Avverso tale sentenza propone ricorso per cassazione L.G.M. C., deducendo violazione di legge sotto vari profili.
Con il primo motivo, svolto ai sensi dell’art. 606 c.p.p., lett. b) ed e) in relazione agli artt. 546 c.p.p., lett. e), art. 192 c.p.p., comma 2 e art. 643 c.p., la ricorrente lamenta che sia il giudice di primo grado che la Corte di appello hanno omesso una valutazione complessiva e coordinata delle risultanze processuali riguardanti lo stato di infermità psichica del defunto L.G.A., nel momento in cui fu indotto dagli imputati a compiere atti pregiudizievoli nei confronti della parte civile, ed in particolare, che la Corte di appello ha omesso di specificare le ragioni per le quali ha ritenuto le prove dell’insussistenza dello stato di infermità mentale o di menomazione psichica del defunto prevalenti su quelle di segno contrario esistenti agli atti; ha erroneamente riconosciuto maggiore attendibilità ai consulenti di parte della difesa degli imputati rispetto ai medici che avevano avuto per lungo tempo in cura il L.G., fornendo, in specie, un’inesatta interpretazione della deposizione del teste dott. A. (il quale aveva riferito che le condizioni mentali dell’anziano L.G. lo rendevano suscettibile di circonvenzione ad opera di persone di cui si fidava); ha, con scarsa plausibilità, individuato nella morte della moglie una causa di miglioramento delle condizioni mentali del congiunto, laddove il medico curante dott. R. aveva fornito una valutazione di segno del tutto opposto; ha dato rilievo alle dichiarazioni di molteplici soggetti (anche pubblici ufficiali) che erano venuti in contatto, sol per brevissimo tempo, con il L. G., trascurando i limiti "concettuali" di tali testimonianze segnalati dal giudice di primo grado; ha riconosciuto la buona fede degli imputati, laddove il giudice di primo grado aveva ritenuto che gli imputati avevano operato per orientare a loro favore le determinazioni dell’anziano congiunto. Con il secondo motivo, svolto ai sensi dell’art. 606 c.p.p., lett. c), in relazione agli artt. 568, 591 e 593 c.p.p., il ricorrente lamenta che la Corte territoriale ha ritenuto sussistente un interesse all’impugnazione degli imputati, pur non essendo stati gli stessi assolti con la formula "per non aver commesso il fatto", sol in tal caso dovendosi accertare l’accadimento del fatto materiale oggetto dell’imputazione.
In data 12.9.2008 veniva depositata ulteriore memoria a sostegno delle censure svolte.
Il primo motivo è manifestamente infondato.
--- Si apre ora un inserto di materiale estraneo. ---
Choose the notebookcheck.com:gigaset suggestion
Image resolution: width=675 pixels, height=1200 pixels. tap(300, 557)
Deve, al riguardo, premettersi che il sindacato del giudice di legittimità sul discorso giustificativo della decisione impugnata è circoscritto alla verifica dell’assenza in quest’ultima di argomenti viziati da evidenti errori di applicazione della logica o fondati con dati contrastanti con il senso di realtà degli appartenenti alla collettività o connotati da vistose ed insormontabili incongruenze, oppure inconciliabili con "atti del processo" specificamente indicati e prodotti dal ricorrente, che siano dotati autonomamente di forza esplicativa o dimostrativa tale che la loro rappresentazione disarticoli l’intero ragionamento svolto, determinando al suo interno radicali incompatibilità così da vanificare o da rendere manifestamente incongrua la motivazione.
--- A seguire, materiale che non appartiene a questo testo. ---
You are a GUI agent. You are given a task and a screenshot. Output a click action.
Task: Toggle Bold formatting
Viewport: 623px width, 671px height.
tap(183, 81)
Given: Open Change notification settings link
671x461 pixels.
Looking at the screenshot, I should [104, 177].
Conclusioni che restano ferme pur dopo la novella della L. n. 46 del 2000, che consente di denunciare i vizi di motivazione con riferimento ad "altri atti del processo", dal momento che alla Corte di cassazione restano precluse la rilettura degli elementi di fatto posti a fondamento della decisione impugnata e l’autonoma adozione di nuovi o diversi parametri di ricostruzione e valutazione dei fatti, ritenuti maggiormente plausibili o dotati di una migliore capacità esplicativa, dovendosi essa limitare a controllare se la motivazione dei giudici di merito sia intrinsecamente razionale e capace di rappresentare e spiegare l’iter logico seguito, (cfr., ad es. Cass., sez. 1^, n. 42369/2006; Cass. sez. 6^, n. 35495/2006).
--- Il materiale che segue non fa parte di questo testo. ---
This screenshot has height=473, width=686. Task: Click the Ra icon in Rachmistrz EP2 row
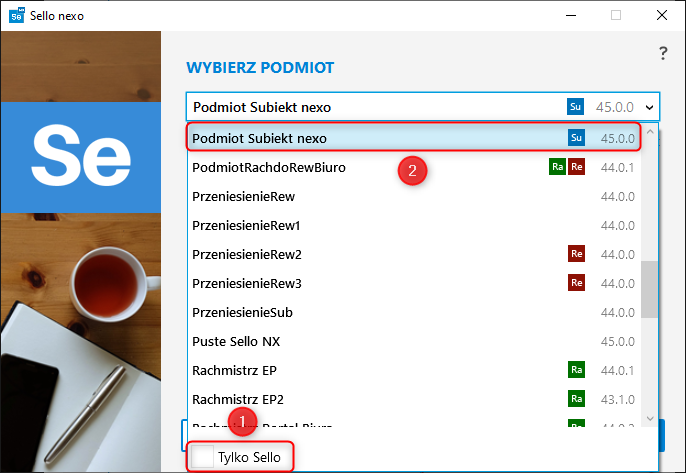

Il che vale quanto dire che, pur dopo la novella, non hanno rilevanza le censure che si limitano ad offrire una lettura alternativa delle risultanze probatorie, dal momento che il sindacato della Corte di cassazione si risolve pur sempre in un giudizio di legittimità, restando escluso che la verifica sulla correttezza e completezza della motivazione possa essere confusa con una nuova valutazione delle risultanze acquisite, non dovendo accertare la Corte se la decisione di merito proponga la migliore ricostruzione dei fatti, nè deve condividerne la giustificazione, ma piuttosto verificare se questa giustificazione sia compatibile con il senso comune e con i limiti di una plausibile opinabilità di apprezzamento, (v. ad es.
Cass., sez. 6^, n. 36546/2006; Cass. sez. 2^, n. 7380/2007; Cass. Sez. 4^, n. 4842/2003).
E tale giudizio di compatibilità deve ritenersi nel caso di specie sussistente, essendo la ricostruzione dei fatti operata dalla Corte territoriale del tutto coerente con le acquisizioni probatorie esistenti in atti, sicchè nessuna censura, e tanto meno nessuna diversa ricostruzione, può essere in questa sede di legittimità prospettata.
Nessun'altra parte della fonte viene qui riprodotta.